What Brings Me Down: May is Mental Health Month so now seems like a great time to explore the emotional side of living with, or caring for someone with, diabetes. What things can make dealing with diabetes an emotional issue for you and / or your loved one, and how do you cope?

Since we are only 3 weeks in, there isn’t a lot I can add to the mix except to say that I am just sad a lot of the time if i really stop and think about it.  I am mostly a positive person and try to take things one day/step at a time.  I try to rely on my faith in Jesus also to know he will be with us and bring us through.  However, I can be an extreme worrier too.  I can easily let my innermost thoughts go to the most extreme and worst possible scenario. I rarely share these thoughts with anyone so no one really associates that with me, so that’s good I guess.

One thing with this new diagnosis is that you have to think of the day-to-day stuff but we haven’t talked much about the long-term, potential issues.  I have read a few things but it’s really hard to know how much we should worry about them right now since we are just starting to get the hang of things.  My daughter has never been below 100, so we have no idea yet what the lows are like.  That really scares me because right now I feel so scared of that unknown.

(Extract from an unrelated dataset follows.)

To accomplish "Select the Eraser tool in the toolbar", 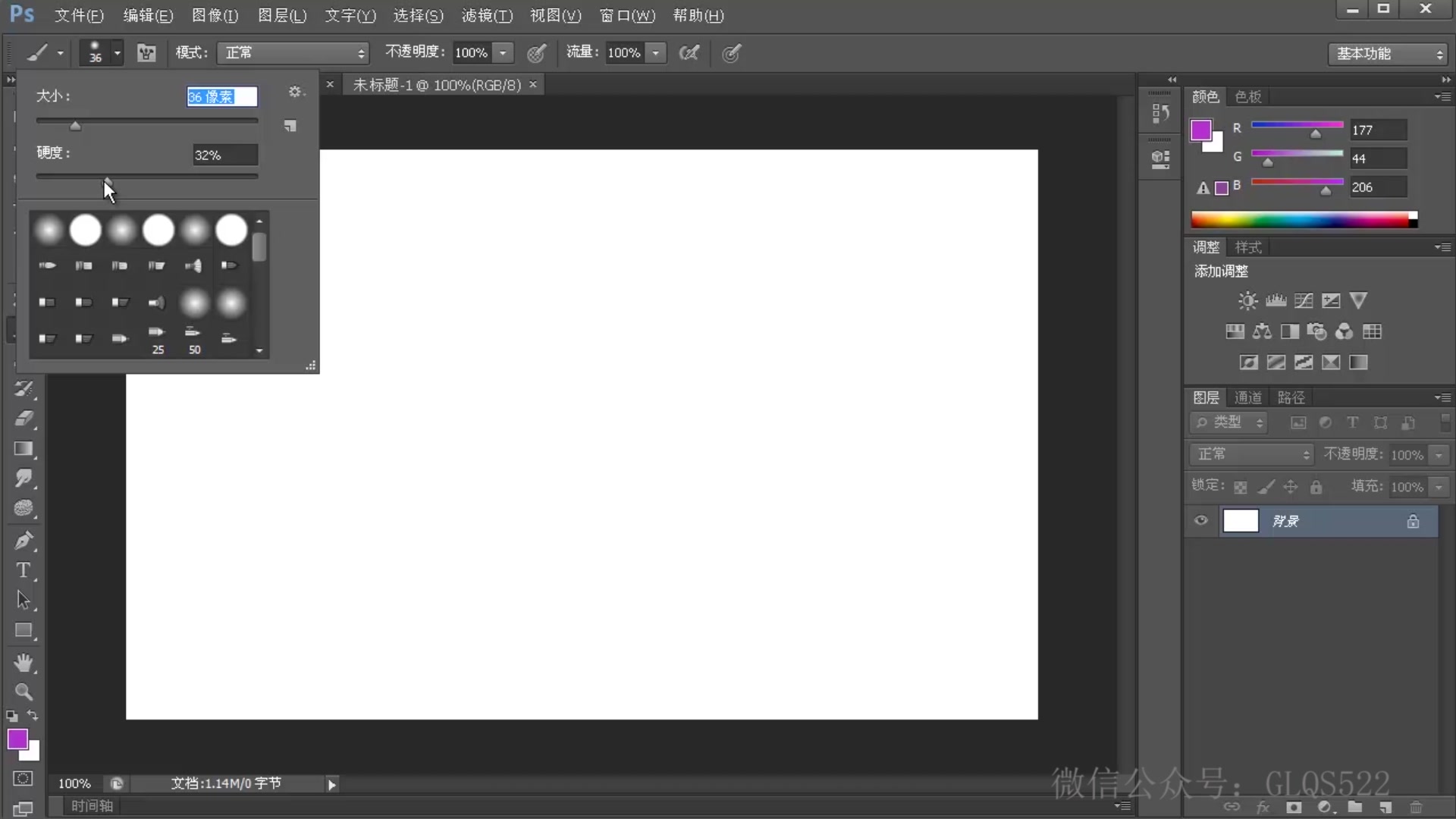I will click(x=24, y=418).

The other thing that gets to my daughter is that they are constantly changing her dosage to lower her levels a little at a time.  Every time they increase her dosage she gets upset.  I keep telling her it’s nothing she’s doing wrong.  Yesterday was our first follow-up with the doctor and he told her the same thing and explained more why the changes are occurring.  I think that helped her to hear it from him too.

I do think she is a strong, brave girl but I am worried that she will be prone to anxiety and depression.  She was starting to be depressed before diagnosis.  I think right now the knowing helps. However she likes to be in control and I don’t think that she will like the fluctuations that come with Type 1.

Right now,  I am just telling her that I am in it with her and supporting her.  We just have to keep doing the best we can and keep praying.